From the outside, the Pennway Point Entertainment District may be a fun new prospect on the upper-middle class’ weekend social itinerary. From Hurtado’s point of view, it’s nothing other than a profit pipeline for developers that won’t benefit the third-generation residents of the area. 

“It’s all about money,” Hurtado says. “They don’t care about the heritage of the Westside. They don’t care about any of that.”

Chaurand says the neighborhood has always welcomed friendly visitors and notes that they would welcome business development that uplifts their culture. She and Hurtado said the Westside has visions of their own for community development that would showcase the rich culture of their home and all the while drawing tourists to the area—including the concept of a Mercado, or market-style development where Mexican American and Latinx entrepreneurs can share their livelihoods.

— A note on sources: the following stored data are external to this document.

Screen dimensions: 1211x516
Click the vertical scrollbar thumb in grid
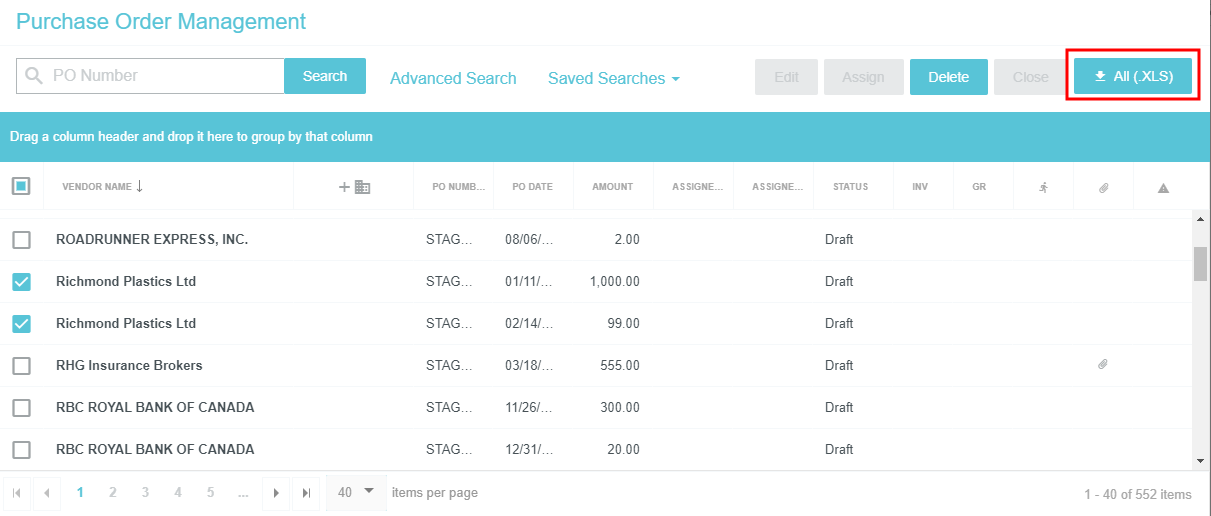[x=1200, y=263]

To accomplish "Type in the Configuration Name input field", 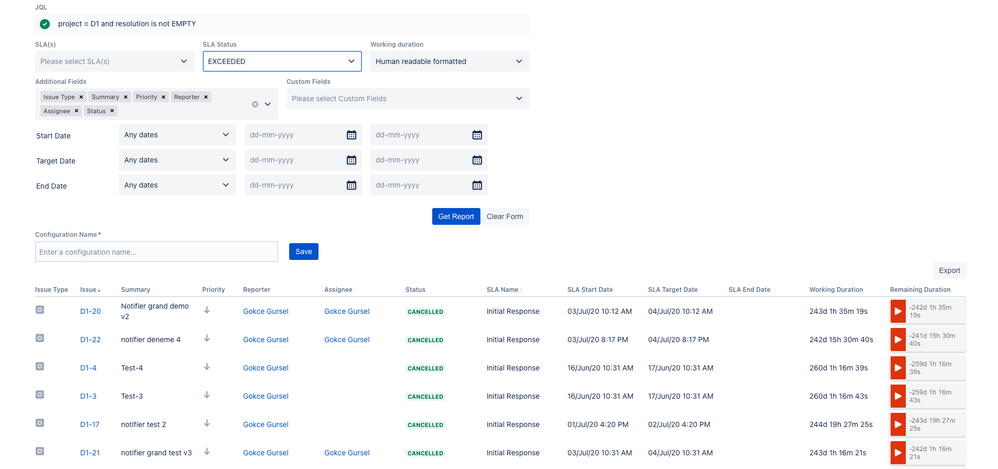I will [x=156, y=252].
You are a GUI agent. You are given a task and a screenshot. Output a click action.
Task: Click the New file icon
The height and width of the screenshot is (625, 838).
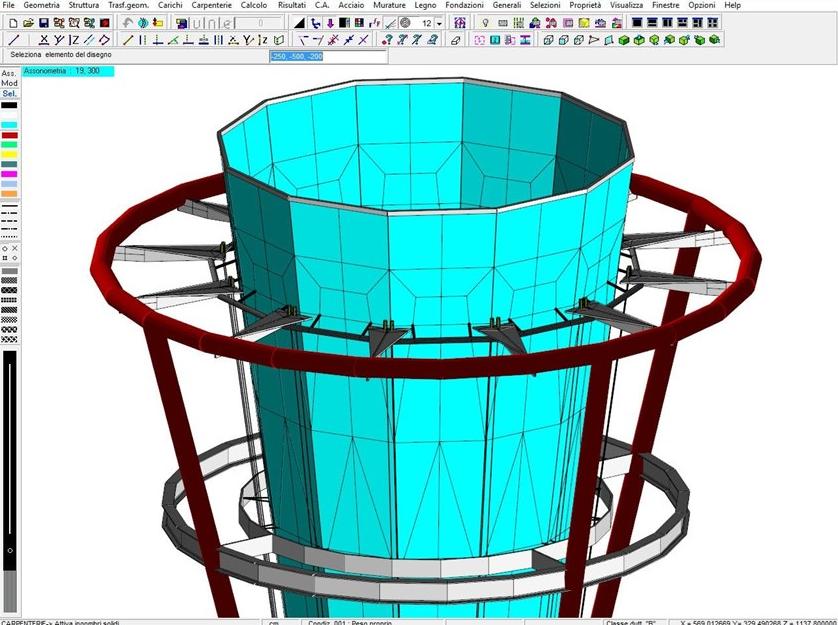(x=13, y=22)
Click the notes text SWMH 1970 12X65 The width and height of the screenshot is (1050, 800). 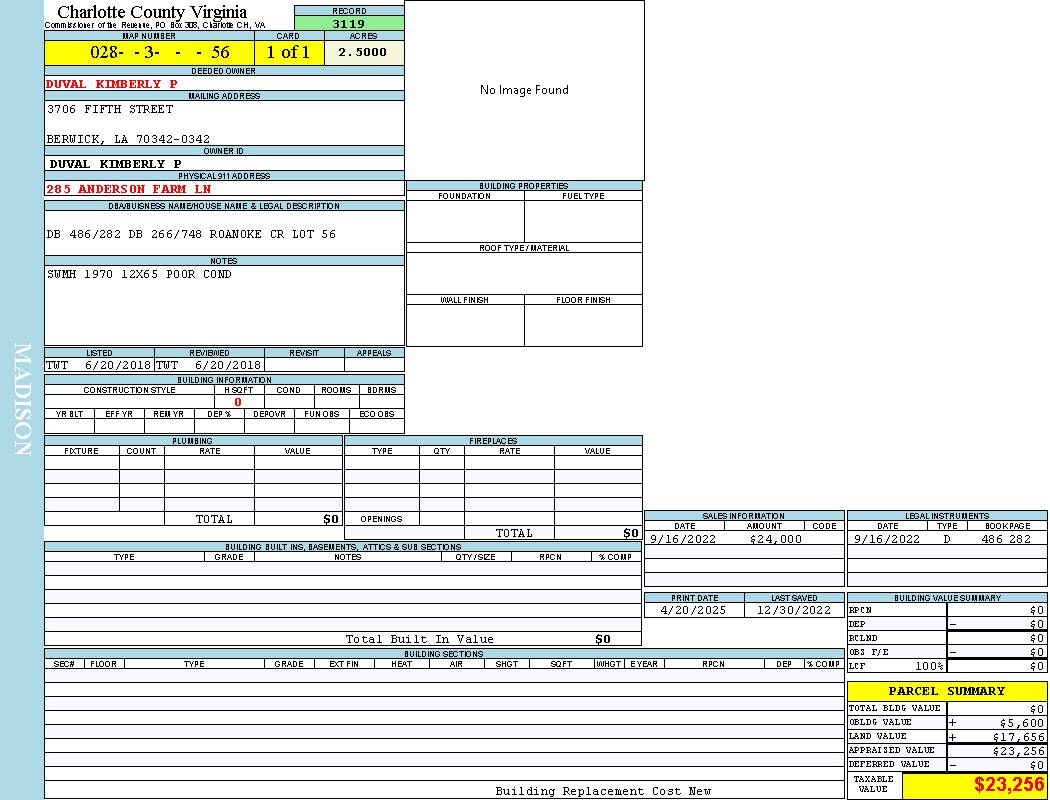click(x=139, y=274)
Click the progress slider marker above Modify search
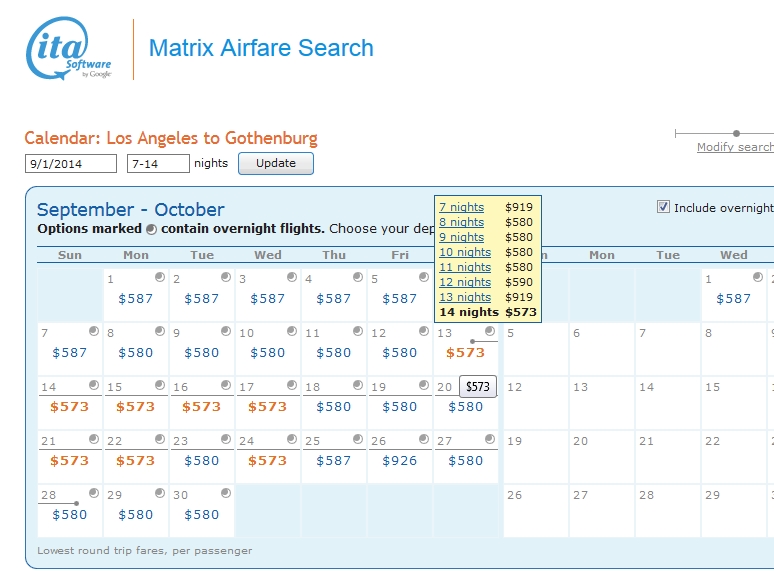The width and height of the screenshot is (774, 571). click(737, 133)

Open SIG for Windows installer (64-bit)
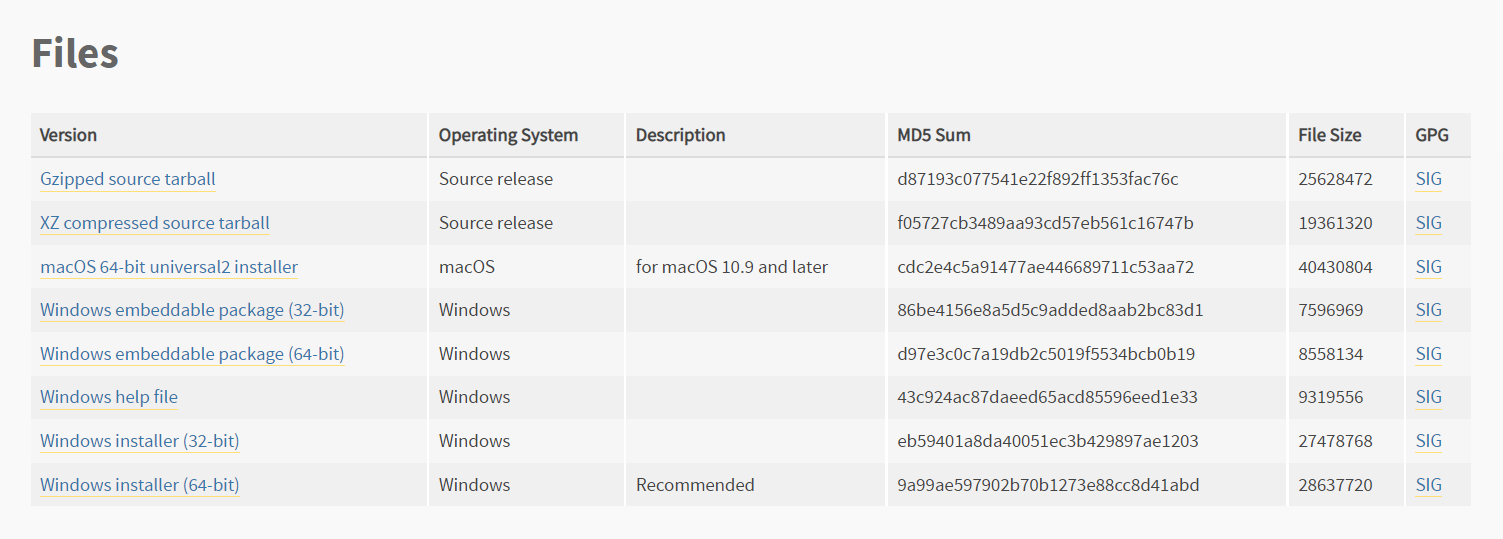pyautogui.click(x=1429, y=485)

But ordinary residents are barely holding onto their homes with skyrocketing property taxes and minimal support from the city, let alone having the means to revitalize their deserted industrial areas. Such sites remain sitting there until a big developer swoops in to exploit the rent gap—buy up cheap land, turn it into an “urban playground” aimed at outsiders with disposable income, and outfit it with VIP suites and swanky beer-tasting concepts.

Is an ‘observation wheel’ worth the trade-offs to those who built this neighborhood? When Westside community groups have been sidelined in discussions about their neighborhood’s future, it’s difficult for anyone to weigh in accurately. 

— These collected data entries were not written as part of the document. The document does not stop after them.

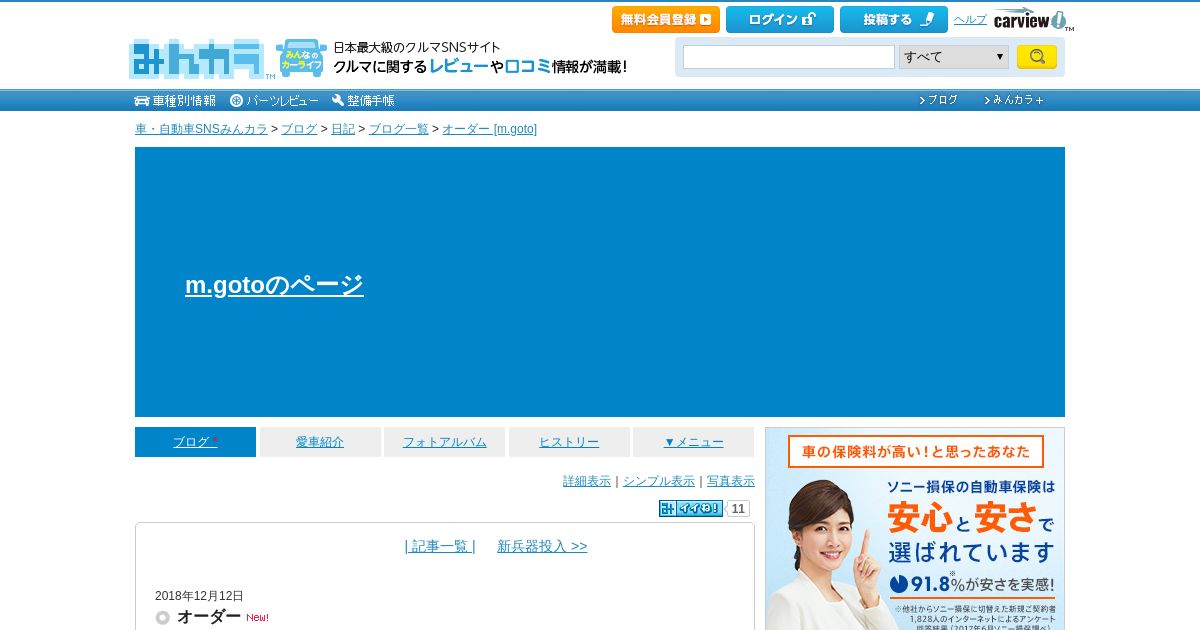Switch to the 愛車紹介 tab
This screenshot has height=630, width=1200.
pos(320,442)
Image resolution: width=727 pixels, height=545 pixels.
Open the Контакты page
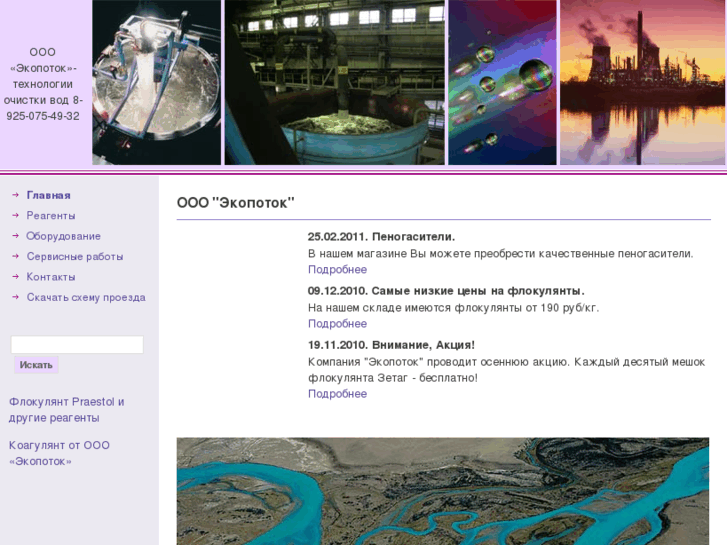click(51, 277)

The lack of dialogue between developers and Westside residents paints an uncertain future for the Westside in the wake of Pennway Point.

With a focus on the “brands that helped build [Kansas City]” and not the people, community leaders, and those at ground zero who fear they lack solid footing and agency in their neighborhood. They worry these businesses will funnel funds into the pockets of big developers while residents struggle to hold onto the authenticity—and literal homes—their great-grandparents passed down to them.

Construction is underway for the development, but the communications team says the door is still open for conversations with the community. Obviously, the window for negotiating any change to the entertainment district’s location has come and gone, but vast opportunity remains for the developers and associated business parties to take active steps toward involving residents in both its fiscal and cultural future. While they say the door is open for dialogue, clearly there should be a greater incentive from all involved to communicate about collaboration, especially considering the area’s shared future and fortune. The potential for Pennway to serve as a kickstart and a boon to all other parties instead of just creating an economic shift that benefits outside interests is totally in the hands of the businesses at the heart of this. 

Chaurand fears it’s too late for her family and friends to reverse the current course. She laments her neighborhood not organizing against it sooner, even shifting some of the blame to them as she reflects on what this could mean for the community that raised her.

“We’re going to be protective of what we have,” Chaurand says. “This is our home. This is our livelihood.”